Crime Fiction Alphabet: A is for Another Time, Another Life

This isn’t the sort of book I usually read, but something about it intrigued me. A crime story spanning twenty-five years. A mystery with much to say about society and politics. A story told in three acts. A book with strong roots in fact …

It’s the kind of book I would have bought for my father once upon a time.

The first act, the shortest of the three, opens in 1975. Six young people enter the West German Embassy in Stockholm, and a siege begins. I watched events unfold, as the police watched and responded, and I was very quickly hooked. I didn’t feel that I was reading a crime novel, I felt that I was reading an extended magazine feature, one that illuminated a story that I might otherwise have missed.

When the siege ended just one question hung in the air. Who else? Who had helped the six who went into the embassy?

The second act was set fourteen years later. A civil servant was murdered in his own home. The detectives charged with the investigation worked steadily through the evidence, finding that the victim had many secrets, but just as they felt they were on the point of a breakthrough, that the murder maybe had its roots in events that had happened ten years earlier, they were pulled off the case. The investigation was halted. By a senior official who was at best incompetent and at worst corrupt.

And so more questions hung in the air.

This act felt like a solid piece of crime fiction. There was little action and drama, but much dialogue, discussion and there was the opportunity to look over the shoulders of detectives at work. The story moved slowly but it continued to hold my attention because it felt so real. I came to know the detectives as if they were colleagues.

Like them, I wanted answers.

The final act, set ten years later, provided them. A new man, the proverbial new broom sweeping clean, set about tying up some of the loose ends left by his predecessor. New investigations implicated somebody close to the heart of government, someone who might one day hold a great deal of power …

I was impressed by the tightness of the plotting, and that though the story was complex it was not at all difficult to follow. The story stuck, even when I put the book to one side for a period of weeks when life left me with no reading time.

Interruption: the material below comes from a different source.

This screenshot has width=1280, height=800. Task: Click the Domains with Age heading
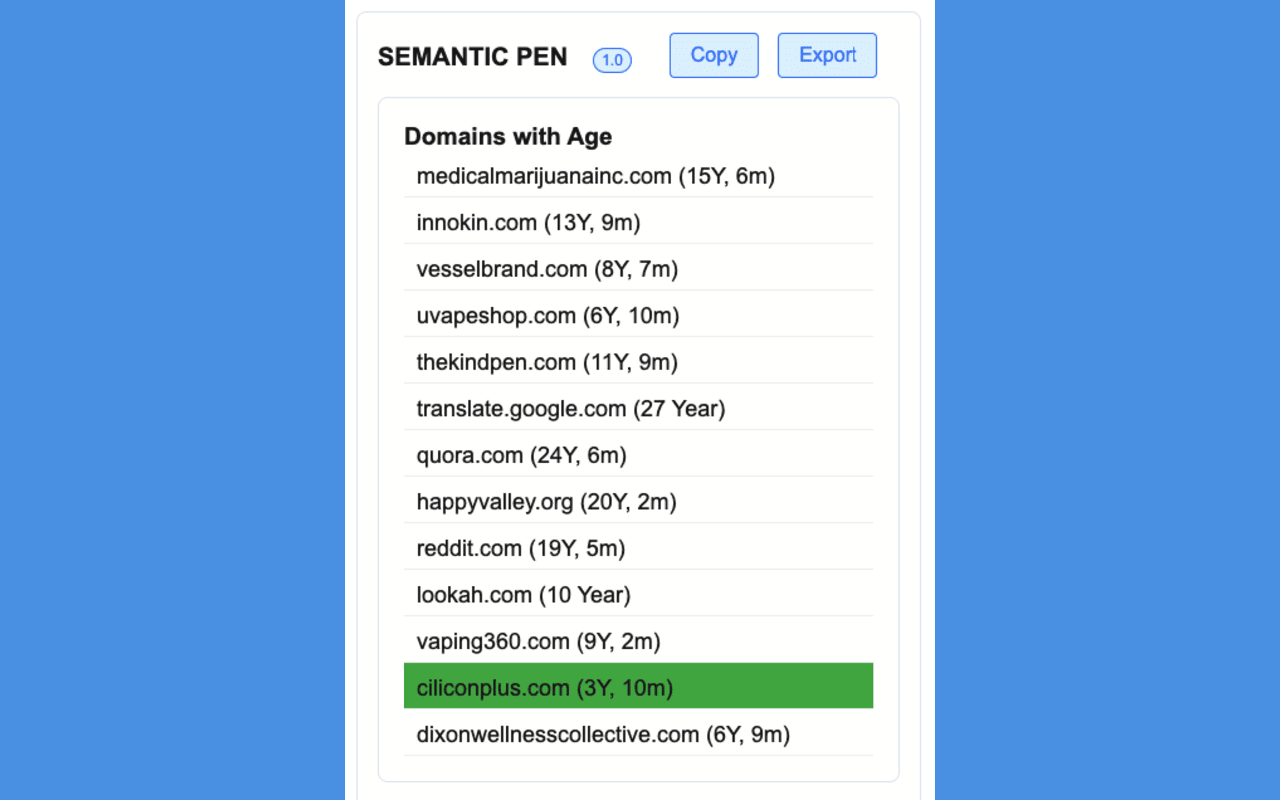pos(508,136)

I was held from beginning to end, by a very capable piece of crime writing, set in a very real and wonderfully evoked world.


The Crime Fiction Alphabet is hosted by Kerrie at Mysteries in Paradise.

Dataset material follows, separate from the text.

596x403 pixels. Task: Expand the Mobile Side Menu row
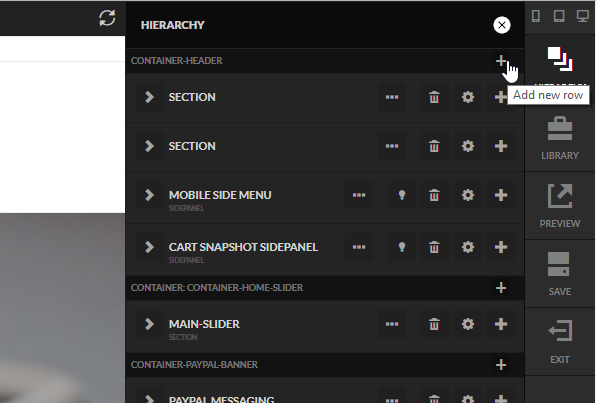click(149, 195)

“Each week, beginning Monday 21 May 2012, you have to write a blog post about crime fiction related to the letter of the week …”

So next week, B is for … ?

10 responses

  1. I hated the previous one (Between Summer’s Longing and Winter’s End – or Winter’s Longing and Summer’s End) – but several good reviews have persuaded me to give this one a try despite its length. The earlier book was so long, repetitive, obvious and misogynistic, with too many identical male police/spy characters – for my taste. (And the solution to the main mystery was obvious, to boot.)

  2. I agree this is “the kind of book I would have bought for my father once upon a time”. Perhaps that is why I enjoyed it so much the action spread out over so many years is just the sort of book enjoyed by men of a certain age.

  3. Thanks for the fine review! And an excellent choice for “A,” I think. You’ve reminded me that I mean to read this one…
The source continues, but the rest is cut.